THE STEINS COLLECT: MATISSE, PICASSO, AND THE PARISIAN AVANT-GARDE

Henri Matisse, “Woman with a Hat,” oil on canvas, 1905 (© 2012 Succession H. Matisse / Artists Rights Society, New York)

Metropolitan Museum of Art
The Tisch Galleries, second floor
1000 Fifth Ave. at 82nd St.
Tuesday – Sunday through June 3, $25
212-570-3949
www.metmuseum.org

Like last year’s “Collecting Matisse and Modern Masters: The Cone Sisters of Baltimore” exhibition at the Jewish Museum, the Met’s “The Steins Collect: Matisse, Picasso, and the Parisian Avant-Garde” does an extraordinary job revealing the fascinating life of a family dedicated to the love of art. In the first decade of the twentieth century, siblings Leo, Gertrude, and Michael Stein, along with Michael’s wife, Sarah, moved to Paris, where they became entranced by the work of such artists as Pierre-Auguste Renoir, Paul Cézanne, Henri de Toulouse-Lautrec, Pierre Bonnard, Odilon Redon, and Edgar Degas. Although not wealthy, the upper-middle-class Steins had some extra money from the family’s old clothing business and real estate holdings, so they decided to spend whatever they could on up-and-coming artists whose work they could afford. Soon they were showing off paintings by the relatively little-known Pablo Picasso and Henri Matisse, hosting Saturday salons, and counting among their friends Claribel and Etta Cone, art dealer Ambroise Vollard, art historian Bernard Berenson, and such artists as Henri Manguin and Picasso and Matisse, whom they famously introduced to each other in 1905-6. The Met exhibit ranges from works that are known to have directly influenced the Steins to want to start collecting art to the many paintings that ended up hanging on their walls, complete with photographs and a site-specific video projection that shows exactly where they were hung in their Paris apartments. Leo, at one time an aspiring artist, and Gertrude, who became a famous and controversial writer, wrote often about their adventures in the art world, so the accompanying text is filled with delightful quotes that display the likes and dislikes of the siblings. “All our recent accessions are unfortunately by people you never heard of so there’s no use trying to describe them,” Leo Stein wrote in 1905, “except that one of those out of the salon [Matisse’s ‘Woman with a Hat’] made everybody laugh except a few who got mad about it and two other pictures are by a young Spaniard named Picasso whom I consider a genius of very great magnitude.”

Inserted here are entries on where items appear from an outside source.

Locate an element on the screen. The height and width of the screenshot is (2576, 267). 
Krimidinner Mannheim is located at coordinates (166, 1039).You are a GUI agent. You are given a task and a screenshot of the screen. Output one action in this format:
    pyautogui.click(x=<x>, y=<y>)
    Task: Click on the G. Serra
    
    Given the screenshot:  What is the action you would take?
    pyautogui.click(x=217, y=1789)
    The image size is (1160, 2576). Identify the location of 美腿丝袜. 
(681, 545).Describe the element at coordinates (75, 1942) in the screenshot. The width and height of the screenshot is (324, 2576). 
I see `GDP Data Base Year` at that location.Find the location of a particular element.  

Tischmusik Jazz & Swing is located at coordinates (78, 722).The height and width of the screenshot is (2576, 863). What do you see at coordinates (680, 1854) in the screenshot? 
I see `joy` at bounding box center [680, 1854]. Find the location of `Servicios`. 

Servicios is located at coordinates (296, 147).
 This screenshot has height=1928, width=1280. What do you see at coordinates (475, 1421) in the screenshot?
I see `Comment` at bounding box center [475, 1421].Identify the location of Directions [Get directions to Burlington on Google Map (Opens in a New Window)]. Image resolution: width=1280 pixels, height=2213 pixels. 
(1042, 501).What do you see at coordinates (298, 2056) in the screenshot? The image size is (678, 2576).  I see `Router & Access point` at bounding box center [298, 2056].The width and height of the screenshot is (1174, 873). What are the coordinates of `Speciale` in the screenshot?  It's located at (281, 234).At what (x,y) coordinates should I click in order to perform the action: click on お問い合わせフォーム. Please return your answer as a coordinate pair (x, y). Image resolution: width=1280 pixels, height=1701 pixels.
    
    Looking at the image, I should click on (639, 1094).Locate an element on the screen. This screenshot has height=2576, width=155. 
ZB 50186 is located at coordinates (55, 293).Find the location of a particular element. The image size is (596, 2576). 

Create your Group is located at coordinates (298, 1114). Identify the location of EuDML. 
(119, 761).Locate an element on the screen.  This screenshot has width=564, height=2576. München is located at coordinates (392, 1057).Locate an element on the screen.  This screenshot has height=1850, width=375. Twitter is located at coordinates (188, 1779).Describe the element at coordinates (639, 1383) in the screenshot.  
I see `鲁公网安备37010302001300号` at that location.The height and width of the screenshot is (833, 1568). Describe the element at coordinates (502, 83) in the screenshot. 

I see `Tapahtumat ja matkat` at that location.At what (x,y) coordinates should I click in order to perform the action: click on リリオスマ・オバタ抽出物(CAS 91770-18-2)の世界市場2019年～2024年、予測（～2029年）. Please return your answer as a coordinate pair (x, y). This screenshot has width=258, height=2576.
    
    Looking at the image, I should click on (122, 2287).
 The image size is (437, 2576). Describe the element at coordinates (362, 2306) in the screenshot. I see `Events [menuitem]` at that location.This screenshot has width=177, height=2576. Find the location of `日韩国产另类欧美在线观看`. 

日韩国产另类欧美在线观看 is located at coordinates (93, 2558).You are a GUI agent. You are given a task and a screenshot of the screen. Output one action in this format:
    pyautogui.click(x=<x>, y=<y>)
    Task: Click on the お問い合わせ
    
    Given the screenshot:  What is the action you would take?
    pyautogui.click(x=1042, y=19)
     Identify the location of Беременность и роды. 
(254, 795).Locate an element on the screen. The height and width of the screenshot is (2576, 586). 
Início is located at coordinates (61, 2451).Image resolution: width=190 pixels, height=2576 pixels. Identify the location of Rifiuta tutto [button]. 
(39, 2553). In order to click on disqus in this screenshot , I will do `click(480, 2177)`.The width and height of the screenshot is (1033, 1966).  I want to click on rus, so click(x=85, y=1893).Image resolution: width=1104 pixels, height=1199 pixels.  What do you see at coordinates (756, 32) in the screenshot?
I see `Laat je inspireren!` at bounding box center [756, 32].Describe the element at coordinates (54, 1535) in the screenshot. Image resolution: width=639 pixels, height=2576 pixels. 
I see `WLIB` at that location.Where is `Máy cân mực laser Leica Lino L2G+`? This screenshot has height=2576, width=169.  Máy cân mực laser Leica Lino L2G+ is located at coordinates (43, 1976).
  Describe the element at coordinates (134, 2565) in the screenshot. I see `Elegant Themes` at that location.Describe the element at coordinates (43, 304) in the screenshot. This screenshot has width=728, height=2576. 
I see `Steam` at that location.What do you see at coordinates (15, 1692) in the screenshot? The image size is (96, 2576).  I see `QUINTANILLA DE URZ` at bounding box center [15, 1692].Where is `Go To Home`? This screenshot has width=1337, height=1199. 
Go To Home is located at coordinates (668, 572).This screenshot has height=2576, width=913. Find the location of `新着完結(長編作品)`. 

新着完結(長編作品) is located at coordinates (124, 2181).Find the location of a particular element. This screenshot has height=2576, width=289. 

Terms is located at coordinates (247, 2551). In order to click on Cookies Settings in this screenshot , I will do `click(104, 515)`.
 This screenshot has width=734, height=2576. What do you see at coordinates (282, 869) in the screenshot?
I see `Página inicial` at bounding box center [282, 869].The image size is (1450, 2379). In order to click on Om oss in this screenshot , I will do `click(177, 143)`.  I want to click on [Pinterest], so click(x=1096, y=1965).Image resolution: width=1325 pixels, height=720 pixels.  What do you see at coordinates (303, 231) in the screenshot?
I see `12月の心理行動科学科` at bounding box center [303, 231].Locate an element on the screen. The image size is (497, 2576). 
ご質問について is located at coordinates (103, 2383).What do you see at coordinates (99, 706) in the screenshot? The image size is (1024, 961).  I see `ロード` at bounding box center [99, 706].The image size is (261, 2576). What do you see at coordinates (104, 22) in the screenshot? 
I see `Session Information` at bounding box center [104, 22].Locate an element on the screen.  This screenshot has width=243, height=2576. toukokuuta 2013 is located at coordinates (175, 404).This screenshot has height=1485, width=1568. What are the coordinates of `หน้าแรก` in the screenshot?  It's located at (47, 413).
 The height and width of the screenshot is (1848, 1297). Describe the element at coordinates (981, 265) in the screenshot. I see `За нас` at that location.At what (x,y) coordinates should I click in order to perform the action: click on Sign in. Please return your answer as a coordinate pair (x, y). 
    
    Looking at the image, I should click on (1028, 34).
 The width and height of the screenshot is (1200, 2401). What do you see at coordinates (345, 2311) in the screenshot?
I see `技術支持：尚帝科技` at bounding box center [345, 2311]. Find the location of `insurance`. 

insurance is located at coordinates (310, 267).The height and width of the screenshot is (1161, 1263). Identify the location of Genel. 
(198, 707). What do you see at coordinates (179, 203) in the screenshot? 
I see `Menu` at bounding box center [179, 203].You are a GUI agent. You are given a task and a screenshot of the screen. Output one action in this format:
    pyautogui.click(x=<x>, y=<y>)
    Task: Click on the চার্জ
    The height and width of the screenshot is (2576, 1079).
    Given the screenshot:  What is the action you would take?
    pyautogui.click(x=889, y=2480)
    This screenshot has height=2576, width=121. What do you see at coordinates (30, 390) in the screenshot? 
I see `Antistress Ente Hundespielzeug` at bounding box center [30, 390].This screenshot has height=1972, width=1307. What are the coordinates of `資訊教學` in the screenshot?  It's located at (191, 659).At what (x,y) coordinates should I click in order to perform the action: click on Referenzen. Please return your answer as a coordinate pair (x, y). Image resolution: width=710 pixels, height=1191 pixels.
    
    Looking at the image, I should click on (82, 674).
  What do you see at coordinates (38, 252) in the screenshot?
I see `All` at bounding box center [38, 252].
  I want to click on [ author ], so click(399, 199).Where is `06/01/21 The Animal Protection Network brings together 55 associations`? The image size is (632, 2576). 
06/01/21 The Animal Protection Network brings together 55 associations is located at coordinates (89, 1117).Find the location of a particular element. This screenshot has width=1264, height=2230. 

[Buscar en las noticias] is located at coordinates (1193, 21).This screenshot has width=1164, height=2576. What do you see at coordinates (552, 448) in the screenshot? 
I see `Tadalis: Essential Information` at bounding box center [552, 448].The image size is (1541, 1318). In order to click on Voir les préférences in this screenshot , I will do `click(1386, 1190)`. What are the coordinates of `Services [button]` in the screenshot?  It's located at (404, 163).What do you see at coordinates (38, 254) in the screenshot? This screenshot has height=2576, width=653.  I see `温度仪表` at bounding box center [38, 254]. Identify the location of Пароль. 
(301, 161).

Pablo Picasso, “Gertrude Stein,” oil on canvas, 1905-6 (© 2012 Estate of Pablo Picasso / Artists Rights Society, New York)

But Leo grew unhappy later on with the direction Picasso was taking, at the same time that he was not thrilled with Gertrude’s growing relationship with Alice B. Toklas. “Both [Picasso] & Gertrude are using their intellects, which they ain’t got, to do what would need the finest critical tact, which they ain’t got neither,” he wrote in 1913, “and they are in my belief turning out the most go’almighty rubbish that is to be found.” In the 1930s, Gertrude admitted, “It is very difficult now that everybody is accustomed to everything to give some idea of the uneasiness once felt when one first looked at all these pictures on the walls.” And what pictures they are hanging on the walls of the Met in a smartly curated display, highlighted by Matisse’s revolutionary “Woman with a Hat,” Picasso’s justly famous portrait of Gertrude Stein, Cézanne’s “Bathers,” and three versions of “La Coiffure” by Manguin, Matisse, and Picasso. The exhibition also includes Jo Davidson’s sculpture of Gertrude Stein (another cast of which sits in Bryant Park), family photographs, a painting by Leo Stein and drawings by Sarah Stein, a clip from the 1934 opera Four Saints in Three Acts by Gertrude Stein and Virgil Thomson, home movies of Sarah and Michael Stein at their villa designed by Le Corbusier, and Gertrude’s handwritten will. In conjunction with “The Steins Collect,” the Met will be screening a series of related films, including Perry Miller Adato’s Paris the Luminous Years on May 29 at 2:00 and Jill Godmilow and Linda Bassett’s Waiting for the Moon, about the relationship between Gertrude Stein and Toklas, on May 31 at 2:00.